太陽を見ると、くしゃみ なぜ?

暗いところから明るい屋外に出た瞬間、まぶしい太陽光を見上げた時、突然「ハクション!」とくしゃみが出た経験はないだろうか?
この現象、実は医学的にも認められた正常な反射で、「光くしゃみ反射」や「ACHOO(アチュー)症候群」と呼ばれている。
実はこの現象、古くから人類に知られていた。
古代ギリシャの哲学者アリストテレスも、この現象に言及している。
東北地方で行われた調査によると、日本人の約25%がこの光くしゃみ反射を持っており、決して珍しいものではない。
また、この反射を持つ人は、家族の中に同じ反射を持つ人が多いとされており、遺伝的な要素が強いと考えられている。
この反射の特徴は明確だ。
まぶしさを感じた瞬間に、前触れもなくくしゃみが起こる。
個人差はあるが、花粉症のような鼻水は出ず、太陽光でも人工光でも反応し、一定の明るさ以上で発生する。
不思議なくしゃみの原因は、まだ完全には解明されていないが、現在最も有力視されているのが、顔の感覚を脳に伝える「三叉(さんさ)神経」が関わっているという説だ。
三叉神経は、顔の感覚や動きを司る非常に大きな神経だ。
一方、目から入った光の情報は「視神経」を通って脳に伝えられる。
この二つの神経は脳内で非常に近い場所を通っている。
そのため、急に強い光が目に入ると、視神経が過剰に興奮し、その刺激が隣接する三叉神経にまで影響してしまうと考えられている。
三叉神経は鼻粘膜のムズムズ感を担当しているため、光の刺激が鼻粘膜のムズムズ信号と勘違いされ、くしゃみ反射を引き起こすという仕組みだ。
2010年に行われた研究では、光くしゃみ反射を持つ人は、持たない人に比べて、強い光を浴びた際に脳の視覚皮質が特に活発に働くことが確認されており、光に対してより敏感な体質である可能性も示されている。

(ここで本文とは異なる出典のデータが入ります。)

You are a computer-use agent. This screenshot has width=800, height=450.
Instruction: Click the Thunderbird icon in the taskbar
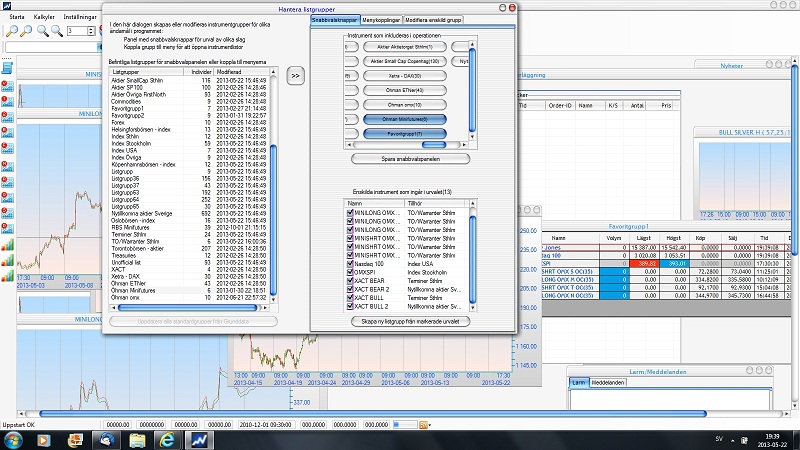(x=105, y=439)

光くしゃみ反射は個人の体質によって起こるため、根本的な解決法はない。
しかし、長期間「光くしゃみ反射」に悩まされてきた人に対して、「鼻の下(いわゆる人中)を後上方に強く圧迫する」という手法が効果的だったという報告がある。
この部分を強く押すことで三叉神経の光刺激が緩和されるそうだ。
ただ、あくまで民間療法の1つに過ぎず、根拠があるとは言えない点に注意してほしい。
花粉症やアレルゲンが飛散する時期ではないのに、太陽の光を見るとくしゃみが出てしまう体質の方は、もしかすると光くしゃみ反射を持っているのかもしれない。
あまりにくしゃみがひどいときは、耳鼻咽喉科などを受診するようにしよう。